The fatal car crash occurred in Lake Stevens on Oct. 26, 2017. (City of Lake Stevens)

The fatal car crash occurred in Lake Stevens on Oct. 26, 2017. (City of Lake Stevens)

He could’ve faced a decade in prison. He got 27 months.

The Everett man admitted he was on meth during fatal crash, but proving impairment was tricky.

EVERETT — An Everett man who was high on methamphetamine when he caused a fatal crash in 2017 could have spent a lot more time in prison than the sentence he received Tuesday afternoon.

The case against him boiled down to what prosecutors felt they could prove.

As it stands, Keith Ryle, 52, is headed to prison after a judge handed down a sentence of two years and three months. He could have spent more than a decade behind bars.

Ryle admitted that he was high on methamphetamine in the fatal October 2017 crash near Lake Stevens that killed a friend who was a passenger. What prosecutors couldn’t prove is if Ryle’s driving was impaired by his drug use.

That’s because, aside from alcohol and THC, there’s no defined legal limit for how much drugs — like methamphetamine — people can have in their bloodstream.

Deputy prosecutor Tobin Darrow said that proving his impairment would have been difficult — even though a blood draw tested positive for methamphetamine, at the rate of 0.54 milligrams per liter. That’s more than 23 times the median amount found in drivers who have been using methamphetamine, according to a study by the National Traffic Safety Administration, prosecutors wrote.

Ryle pleaded guilty in May to vehicular homicide with disregard for others, considered a nonviolent offense, and possession of a controlled substance. He entered an Alford plea, saying he did not admit to the charges as alleged, but acknowledged he could be convicted based on the evidence.
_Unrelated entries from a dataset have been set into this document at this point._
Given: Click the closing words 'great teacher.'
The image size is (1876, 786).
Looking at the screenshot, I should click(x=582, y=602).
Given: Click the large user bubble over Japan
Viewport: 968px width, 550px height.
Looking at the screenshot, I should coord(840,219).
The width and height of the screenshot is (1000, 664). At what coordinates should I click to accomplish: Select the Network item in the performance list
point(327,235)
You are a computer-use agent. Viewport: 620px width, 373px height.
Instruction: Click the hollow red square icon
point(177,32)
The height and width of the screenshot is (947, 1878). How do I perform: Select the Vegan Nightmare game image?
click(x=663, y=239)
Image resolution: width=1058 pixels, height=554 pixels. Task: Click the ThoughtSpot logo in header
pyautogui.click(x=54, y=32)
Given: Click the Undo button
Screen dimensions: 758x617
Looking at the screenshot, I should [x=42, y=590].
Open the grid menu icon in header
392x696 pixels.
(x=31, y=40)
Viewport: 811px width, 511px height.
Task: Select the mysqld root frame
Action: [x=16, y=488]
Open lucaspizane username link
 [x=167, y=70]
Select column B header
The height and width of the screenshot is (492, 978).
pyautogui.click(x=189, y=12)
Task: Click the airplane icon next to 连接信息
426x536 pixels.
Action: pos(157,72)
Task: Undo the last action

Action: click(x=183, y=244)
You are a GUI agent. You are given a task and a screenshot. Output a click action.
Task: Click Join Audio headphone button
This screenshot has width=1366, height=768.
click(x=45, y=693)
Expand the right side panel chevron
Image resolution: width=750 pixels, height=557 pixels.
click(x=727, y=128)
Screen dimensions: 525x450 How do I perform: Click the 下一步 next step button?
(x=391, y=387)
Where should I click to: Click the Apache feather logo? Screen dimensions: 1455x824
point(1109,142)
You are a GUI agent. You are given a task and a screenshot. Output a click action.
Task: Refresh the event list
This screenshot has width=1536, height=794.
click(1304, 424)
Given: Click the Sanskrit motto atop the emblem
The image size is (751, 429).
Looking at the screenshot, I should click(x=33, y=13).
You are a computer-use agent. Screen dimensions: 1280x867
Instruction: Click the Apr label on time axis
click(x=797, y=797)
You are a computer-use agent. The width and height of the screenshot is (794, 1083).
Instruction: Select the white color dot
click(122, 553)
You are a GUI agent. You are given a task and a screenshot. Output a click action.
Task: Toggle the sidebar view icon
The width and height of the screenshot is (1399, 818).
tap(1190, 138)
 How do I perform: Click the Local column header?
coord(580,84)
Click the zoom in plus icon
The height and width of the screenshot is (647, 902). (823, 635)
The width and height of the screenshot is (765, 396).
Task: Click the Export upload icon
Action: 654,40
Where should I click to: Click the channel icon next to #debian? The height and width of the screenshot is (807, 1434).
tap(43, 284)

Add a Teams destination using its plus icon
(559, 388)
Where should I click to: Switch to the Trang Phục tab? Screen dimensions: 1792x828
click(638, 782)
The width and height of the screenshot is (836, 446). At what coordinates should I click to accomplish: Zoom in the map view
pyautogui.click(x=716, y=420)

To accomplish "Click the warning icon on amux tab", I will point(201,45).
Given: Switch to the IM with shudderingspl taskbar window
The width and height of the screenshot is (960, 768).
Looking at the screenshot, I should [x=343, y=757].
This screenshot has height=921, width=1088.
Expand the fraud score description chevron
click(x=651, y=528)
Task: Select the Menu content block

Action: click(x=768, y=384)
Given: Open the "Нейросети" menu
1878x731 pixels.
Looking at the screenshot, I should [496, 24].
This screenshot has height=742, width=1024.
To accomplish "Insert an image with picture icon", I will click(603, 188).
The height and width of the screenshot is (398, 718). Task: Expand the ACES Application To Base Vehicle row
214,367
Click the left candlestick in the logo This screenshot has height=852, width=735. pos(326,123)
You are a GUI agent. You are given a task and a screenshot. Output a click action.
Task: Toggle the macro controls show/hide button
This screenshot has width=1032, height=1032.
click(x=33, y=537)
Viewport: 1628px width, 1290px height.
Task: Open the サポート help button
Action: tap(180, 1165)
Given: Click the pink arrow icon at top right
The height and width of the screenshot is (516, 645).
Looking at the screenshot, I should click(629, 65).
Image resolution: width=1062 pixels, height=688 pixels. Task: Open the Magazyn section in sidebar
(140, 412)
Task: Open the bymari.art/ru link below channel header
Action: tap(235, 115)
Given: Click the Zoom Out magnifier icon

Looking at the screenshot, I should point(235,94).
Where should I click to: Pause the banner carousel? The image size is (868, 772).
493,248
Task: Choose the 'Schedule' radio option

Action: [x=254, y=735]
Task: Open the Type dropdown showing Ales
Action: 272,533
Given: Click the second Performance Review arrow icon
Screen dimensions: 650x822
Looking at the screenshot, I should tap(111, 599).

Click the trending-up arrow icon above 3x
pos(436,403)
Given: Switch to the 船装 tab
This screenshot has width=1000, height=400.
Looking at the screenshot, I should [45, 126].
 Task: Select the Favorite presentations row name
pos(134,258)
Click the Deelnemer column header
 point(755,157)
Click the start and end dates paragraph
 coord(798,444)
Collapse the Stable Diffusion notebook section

Superior Court Judge Bruce Weiss on Tuesday sentenced Ryle under the amended charges.

Ryle had a DUI from 2008 that could have added two more years of prison time. However, that conviction could not be taken into consideration under state sentencing guidelines because he was not found to be impaired in the 2017 crash.

The person Ryle killed was Greggory E. Solomon, 54. In a written statement presented to the court, Ryle called Solomon a friend, and said he was sorry for what happened.

On October 26, 2017, Ryle was driving a Ford Mustang eastbound on 20th Street SE, while a pickup truck was headed westbound at the same time. A witness said Ryle suddenly turned left onto 91st Avenue SE, colliding with the truck. The two vehicles slid sideways and crashed into a Ford Fusion stopped at the T-intersection.

Ryle and a passenger in the back seat of the Mustang were transported to Providence Regional Medical Center Everett. Solomon, who sat in the front passenger seat, died at the scene.

Those inside the truck and Ford Fusion were not seriously injured.

At the hospital, Ryle told an officer that the truck was going fast, and that the light had just turned yellow. Information downloaded from the truck’s Crash Data Retrieval System showed that it was going 39 mph in the seconds leading up to the crash. The speed limit on that stretch is 35 mph.

A Washington State Patrol trooper noted signs that Ryle may have been under the influence. Ryle had droopy, watery eyes and he was “fumbling restlessly” with his medical equipment, according to charging papers. He dozed off during a call with an attorney, and struggled to understand questions, prosecutors wrote.

After Ryle was booked into the Snohomish County Jail, he told a corrections officer that he had smoked methamphetamine just before the crash. The officer found two baggies with methamphetamine in Ryle’s jacket, and another with heroin.

Still, Darrow said it would have been challenging to prove that Ryle was impaired while driving. Failure to yield at a stop light is a fairly common cause of collisions, Darrow said, and there was no other evidence suggesting that Ryle was driving recklessly before the crash.

Furthermore, Darrow said, hospital records didn’t appear to back up the trooper’s observation that Ryle was impaired.

Legal arguments regarding methamphetamine use while driving made headlines in Snohomish County last summer, when a man was acquitted of two counts of vehicular homicide after a crash on I-5 that killed two girls.

In February 2017, Todd Eugene Brown was driving a Ford F-250 pickup northbound near Lynnwood when he rear-ended a Nissan Quest with enough force to crush the van’s back half. Amiyah Johnson, 12, died at the scene, and 2-year-old Yesterday Wallace died hours later at Harborview Medical Center.

Brown’s blood tested positive for methamphetamine, at the rate of 1 milligram per liter. But the mere presence of the drug in his blood wasn’t enough to prove he was impaired at the time of the collision, Judge Linda Krese said at the conclusion of the trial.

“The difficulty here is not that the state failed to present available evidence,” Krese said. “But the state of science with regard to the effects of methamphetamine is not such that clear conclusions can be drawn as to the effect of the drug on individual actions at particular times, particularly with regard to driving, without more evidence than is available in this case.”